I can learn from those who've killed.

Wasuzotia? (Good morning and how did you sleep? in Luganda, the local language).
The proper response here would be 'Bulungi!' literally translating 'good,' provided all is well. So I'll pretend I heard your response :)

Beginning this post is certainly difficult as we just spent an intensive week walking through the streets where the Rwandan Genocide took place as well as hearing the firsthand perspectives of some of those who experienced it. And I am reminded yet again of the brokenness that exists within every man. People justified killing in the name of the Christian faith and many of the genocides took place between people who knew each other well, often within the churches themselves.

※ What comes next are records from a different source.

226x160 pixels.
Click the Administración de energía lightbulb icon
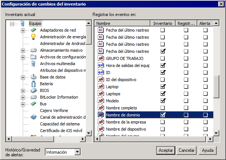pos(34,37)
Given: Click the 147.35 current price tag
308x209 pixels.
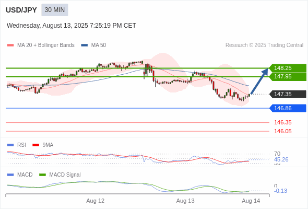Looking at the screenshot, I should pos(288,94).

I am left with the realization that love and hate are far closer than we like to admit; where there is love, hate seems to follow closely. Perhaps it is just circumstance which prevents us from killing just as they did...

And where I struggle most is that in the time Rwandans were utterly helpless, the world at large remained entirely at a distance. And I don't even mean in the midst of the war, for that they did to themselves. But what about the follow-up?

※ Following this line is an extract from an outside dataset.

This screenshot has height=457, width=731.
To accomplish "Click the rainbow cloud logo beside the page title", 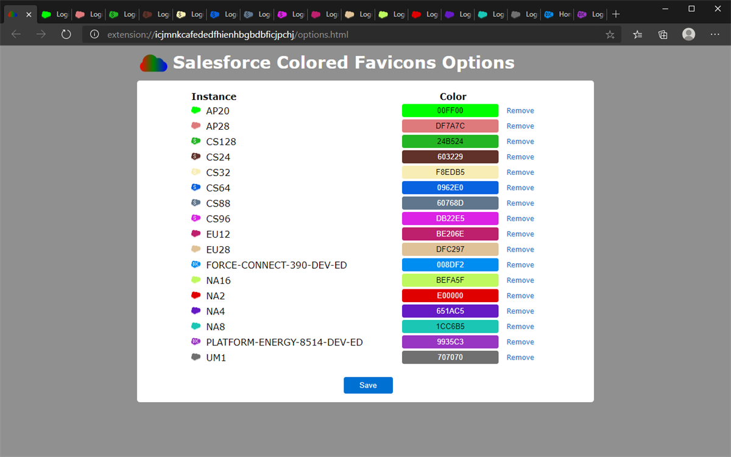I will click(153, 62).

I could go on for hours of the many gory details and injustices of the occurence, but I have not the time nor the energy to walk through it all again.

However, I can tell you that today, Rwanda is surprisingly one of the safest places in the world. They are a tangible example of a country which views reconciliation as ESSENTIAL and forgiveness is taking place. Slowly, but surely. The church as an institution is a place which is slowly healing as well. But faith in the midst of it all is dumbfounding as you see women forgiving men who slaughtered their babies in their own two hands. So the church as a people group is stronger than it has been in a long time as faith in God is strong. But not void of questions.

While not every story is a story of faith, it is remarkable to see the bridges being gapped. And I am realizing that pain, regardless to what degree it is, cannot be disregarded. And it cannot be ignored. Though this sounds basic, it's incredible how brilliant that people, including myself, become at hiding it.